House Made of Dawn
Synopsis from Goodreads:
The magnificent Pulitzer Prize-winning novel of a proud stranger in his native land.
He was a young American Indian named Abel, and he lived in two worlds. One was that of his father, wedding him to the rhythm of the seasons, the harsh beauty of the land, the ecstasy of the drug called peyote. The other was the world of the twentieth century, goading him into a compulsive cycle of sexual exploits, dissipation, and disgust. Home from a foreign war, he was a man being torn apart, a man descending into hell.
This was a new kind of read for me. It was different. I’m still sort of reeling from the book. This book felt very political for me.
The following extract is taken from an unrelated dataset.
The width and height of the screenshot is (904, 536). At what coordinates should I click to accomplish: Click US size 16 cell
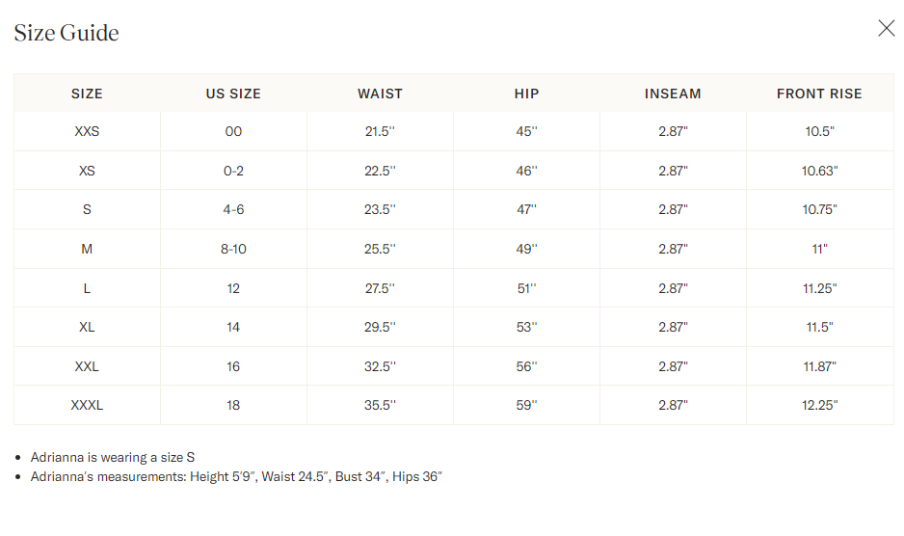pos(233,366)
Which I wasn’t expecting with in turn left a bitter taste in my mouth because then it felt that the author had an agenda that he wasn’t willing to divulge to his readers.
I wanted to enjoy the book, but it seemed mundane and wordy to me. I hope to read this again soon, and hopefully get a better feel, a deeper sense of what the author was trying to convey.
I did find it well written (minus the wordy-ness) and poetic, and even though this can be read in one sitting, I would recommend reading this more than once to better understand the contents, the quotes, the characters, and their relationships.
I do recommend this book.
I borrowed this book from my local library.